= AIM 1 =
Recast the records as a numbered list, covering only the lines between the one holding "JACプロジェクト (150, 1183)" and the one holding "Real Estate Courses (365, 890)", inclusive, with blank lines dropped. Leave the pictures out of the list.

Members that wish to understand where true Artificial Intelligence is heading beyond the current dominant simplistic media narrative of just a collection of digital data and processing might be surprised how our minds actually work. It is why future AI must also become more like creature machines.

Checkershadow Illusion
snippet:


The squares marked A and B are the same shade of gray.

The visual system needs to determine the color of objects in the world. In this case the problem is to determine the gray shade of the checks on the floor. Just measuring the light coming from a surface (the luminance) is not enough: a cast shadow will dim a surface, so that a white surface in shadow may be reflecting less light than a black surface in full light. The visual system uses several tricks to determine where the shadows are and how to compensate for them, in order to determine the shade of gray “paint” that belongs to the surface.

The first trick is based on local contrast. In shadow or not, a check that is lighter than its neighboring checks is probably lighter than average, and vice versa. In the figure, the light check in shadow is surrounded by darker checks. Thus, even though the check is physically dark, it is light when compared to its neighbors. The dark checks outside the shadow, conversely, are surrounded by lighter checks, so they look dark by comparison.

A second trick is based on the fact that shadows often have soft edges, while paint boundaries (like the checks) often have sharp edges. The visual system tends to ignore gradual changes in light level, so that it can determine the color of the surfaces without being misled by shadows. In this figure, the shadow looks like a shadow, both because it is fuzzy and because the shadow casting object is visible.

= AIM 2 =
List every color name that appears in the checkershadow illusion text.

= AVAILABLE RECORDS =
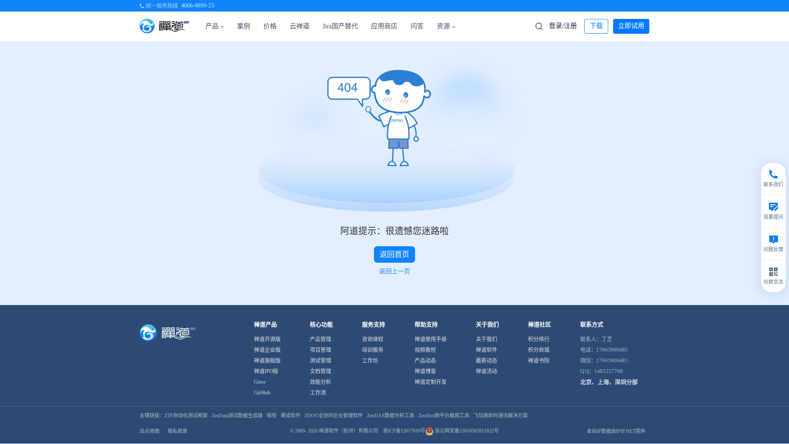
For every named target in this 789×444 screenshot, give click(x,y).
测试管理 (320, 360)
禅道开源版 (267, 339)
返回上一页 (394, 271)
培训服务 (372, 350)
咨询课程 (372, 339)
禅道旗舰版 (267, 360)
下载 (596, 25)
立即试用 (631, 25)
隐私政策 (177, 431)
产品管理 (320, 339)
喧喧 (272, 416)
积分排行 (538, 339)
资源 (443, 26)
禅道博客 (425, 371)
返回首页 (394, 254)
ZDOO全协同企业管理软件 (334, 416)
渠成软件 (290, 416)
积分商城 (538, 350)
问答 (417, 26)
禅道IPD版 (266, 371)
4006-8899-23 (197, 5)
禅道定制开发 (431, 382)
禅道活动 (486, 371)
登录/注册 (563, 25)
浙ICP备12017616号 (404, 431)
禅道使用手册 (431, 339)
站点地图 (149, 431)
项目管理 (320, 350)
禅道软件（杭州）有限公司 (348, 431)
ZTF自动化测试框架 (186, 416)
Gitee (260, 382)
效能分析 (320, 382)
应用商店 (384, 26)
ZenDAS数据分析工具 (390, 416)
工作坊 (370, 360)
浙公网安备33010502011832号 (466, 431)
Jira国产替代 (340, 26)
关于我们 (486, 339)
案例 (243, 26)
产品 (212, 26)
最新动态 (486, 360)
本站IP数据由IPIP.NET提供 (616, 431)
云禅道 (299, 26)
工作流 (318, 392)
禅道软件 (486, 350)
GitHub (262, 392)
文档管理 (320, 371)
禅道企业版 (267, 350)
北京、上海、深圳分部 (609, 382)
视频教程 (425, 350)
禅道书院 (538, 360)
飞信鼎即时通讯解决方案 (500, 416)
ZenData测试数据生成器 (237, 416)
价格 (270, 26)
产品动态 (425, 360)
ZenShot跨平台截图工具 (443, 416)
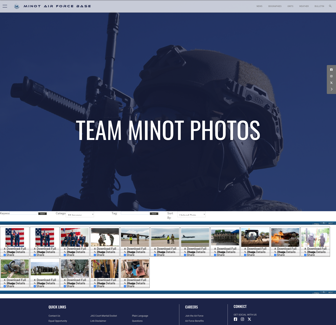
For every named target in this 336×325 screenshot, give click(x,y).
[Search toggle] (330, 6)
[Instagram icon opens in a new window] (331, 76)
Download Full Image (16, 248)
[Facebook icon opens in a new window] (331, 69)
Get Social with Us (245, 314)
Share (10, 255)
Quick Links (57, 306)
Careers (191, 306)
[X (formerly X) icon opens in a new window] (331, 83)
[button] (4, 6)
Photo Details (16, 251)
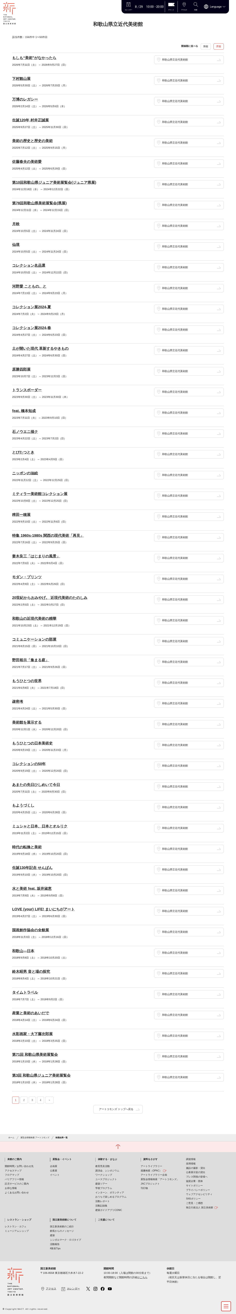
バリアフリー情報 (14, 1179)
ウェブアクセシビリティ (199, 1194)
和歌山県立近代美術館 (175, 59)
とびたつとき (23, 452)
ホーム (11, 1137)
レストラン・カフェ (15, 1226)
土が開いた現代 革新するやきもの (40, 348)
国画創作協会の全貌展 (30, 930)
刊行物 (144, 1188)
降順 (205, 46)
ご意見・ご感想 (194, 1203)
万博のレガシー (25, 99)
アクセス (51, 1288)
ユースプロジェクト (106, 1179)
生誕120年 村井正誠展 (30, 120)
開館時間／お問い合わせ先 (19, 1166)
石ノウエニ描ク (25, 432)
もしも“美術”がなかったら (34, 58)
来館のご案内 (14, 1159)
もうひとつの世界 (27, 681)
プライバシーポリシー (198, 1190)
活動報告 (55, 1244)
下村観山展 (21, 79)
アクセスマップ (13, 1170)
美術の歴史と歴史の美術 (32, 141)
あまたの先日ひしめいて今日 (36, 785)
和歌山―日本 (23, 951)
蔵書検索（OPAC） (151, 1170)
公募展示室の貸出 (195, 1172)
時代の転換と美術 (27, 847)
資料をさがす (150, 1159)
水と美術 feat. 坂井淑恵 (32, 888)
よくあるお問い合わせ (17, 1192)
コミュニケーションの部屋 (34, 639)
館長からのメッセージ (62, 1231)
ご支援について (106, 1219)
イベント (55, 1175)
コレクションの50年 (29, 764)
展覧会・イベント (62, 1159)
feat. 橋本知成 (24, 411)
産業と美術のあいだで (30, 1013)
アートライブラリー (151, 1166)
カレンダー (73, 1288)
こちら (144, 1277)
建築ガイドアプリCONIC (108, 1210)
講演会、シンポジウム (107, 1170)
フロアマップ (12, 1175)
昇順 (218, 46)
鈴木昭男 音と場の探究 (31, 971)
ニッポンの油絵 (25, 473)
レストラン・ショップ (19, 1219)
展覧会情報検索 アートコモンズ (34, 1137)
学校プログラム (103, 1188)
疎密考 (17, 701)
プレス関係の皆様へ (197, 1176)
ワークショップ (103, 1175)
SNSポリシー (193, 1198)
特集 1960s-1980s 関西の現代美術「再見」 (48, 535)
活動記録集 (101, 1205)
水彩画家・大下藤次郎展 (32, 1034)
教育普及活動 (102, 1166)
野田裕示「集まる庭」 (30, 660)
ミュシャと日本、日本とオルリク (39, 826)
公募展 (53, 1170)
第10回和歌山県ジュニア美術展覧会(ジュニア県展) (54, 182)
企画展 (53, 1166)
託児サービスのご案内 (17, 1183)
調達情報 (191, 1159)
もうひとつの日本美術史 (32, 743)
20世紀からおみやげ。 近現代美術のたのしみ (49, 598)
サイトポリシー (194, 1185)
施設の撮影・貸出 (195, 1168)
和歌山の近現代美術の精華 (34, 618)
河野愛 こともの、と (29, 286)
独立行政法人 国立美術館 (199, 1207)
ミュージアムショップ (17, 1231)
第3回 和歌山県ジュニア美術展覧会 (41, 1075)
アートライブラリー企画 (154, 1175)
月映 (16, 224)
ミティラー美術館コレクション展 (39, 494)
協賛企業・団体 (194, 1181)
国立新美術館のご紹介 (62, 1226)
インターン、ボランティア (109, 1192)
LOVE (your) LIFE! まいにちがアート (43, 909)
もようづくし (23, 805)
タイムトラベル (25, 992)
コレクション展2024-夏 (31, 307)
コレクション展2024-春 (31, 328)
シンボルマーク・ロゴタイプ (65, 1240)
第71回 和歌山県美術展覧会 (35, 1054)
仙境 (16, 245)
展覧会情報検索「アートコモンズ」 (160, 1179)
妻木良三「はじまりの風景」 (36, 556)
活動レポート (102, 1201)
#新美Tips (55, 1248)
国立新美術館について (65, 1219)
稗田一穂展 (21, 515)
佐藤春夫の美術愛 (27, 162)
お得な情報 (11, 1188)
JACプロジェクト (150, 1183)
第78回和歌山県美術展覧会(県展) (39, 203)
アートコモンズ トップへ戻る (116, 1109)
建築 (52, 1235)
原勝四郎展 (21, 369)
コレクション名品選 (28, 265)
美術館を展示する (27, 722)
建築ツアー (101, 1183)
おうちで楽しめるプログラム (110, 1197)
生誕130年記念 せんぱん (32, 868)
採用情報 (191, 1163)
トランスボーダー (27, 390)
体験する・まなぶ (107, 1159)
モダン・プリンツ (27, 577)
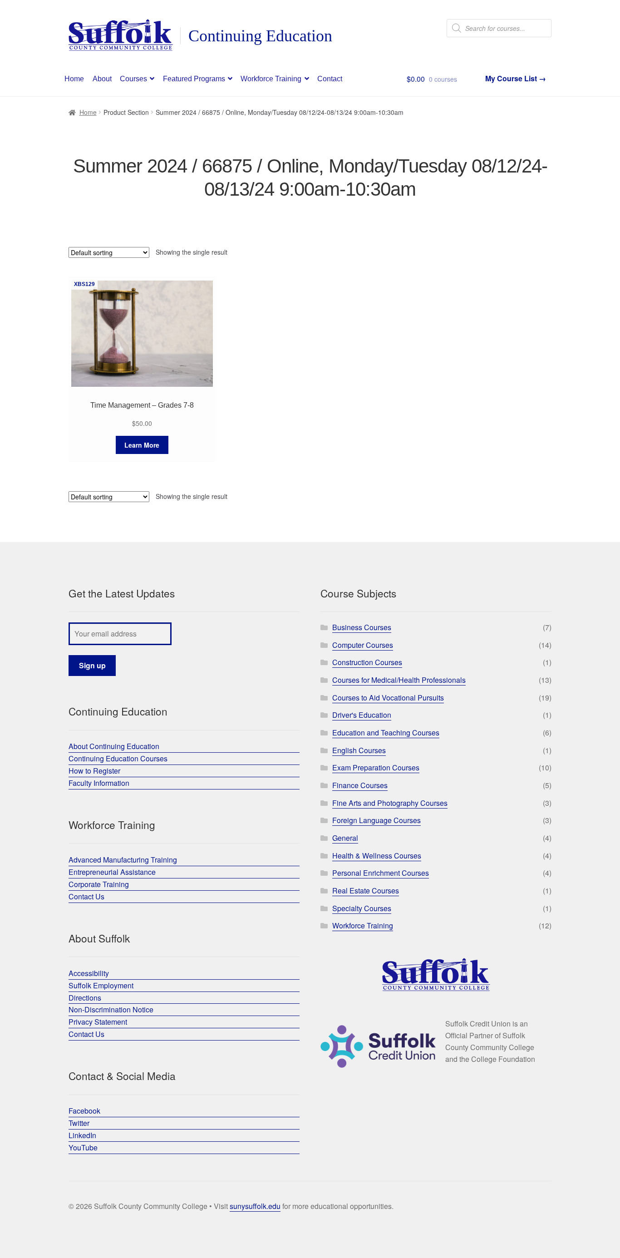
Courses (133, 79)
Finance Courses (360, 785)
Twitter (79, 1123)
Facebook (84, 1110)
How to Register (94, 770)
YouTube (83, 1147)
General (345, 838)
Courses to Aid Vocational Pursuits (388, 697)
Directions (85, 997)
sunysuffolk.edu (255, 1206)
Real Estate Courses (365, 890)
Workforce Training (271, 79)
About (102, 79)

= TASK RESULT 1 =
1. JACプロジェクト (150, 1183)
2. 第78回和歌山県美術展覧会(県展) (39, 203)
3. アートコモンズ トップへ戻る (116, 1109)
4. 建築 (52, 1235)
5. 原勝四郎展 (21, 369)
6. コレクション名品選 (28, 265)
7. 美術館を展示する (27, 722)
8. 建築ツアー (101, 1183)
9. おうちで楽しめるプログラム (110, 1197)
10. 生誕130年記念 せんぱん (32, 868)
11. 採用情報 (191, 1163)
12. トランスボーダー (27, 390)
13. 体験する・まなぶ (107, 1159)
14. モダン・プリンツ (27, 577)
15. Courses (133, 79)
16. Finance Courses (360, 785)
17. Twitter (79, 1123)
18. Facebook (84, 1110)
19. How to Register (94, 770)
20. YouTube (83, 1147)
21. General (345, 838)
22. Courses to Aid Vocational Pursuits (388, 697)
23. Directions (85, 997)
24. sunysuffolk.edu (255, 1206)
25. Real Estate Courses (365, 890)

= TASK RESULT 2 =
gray, white, black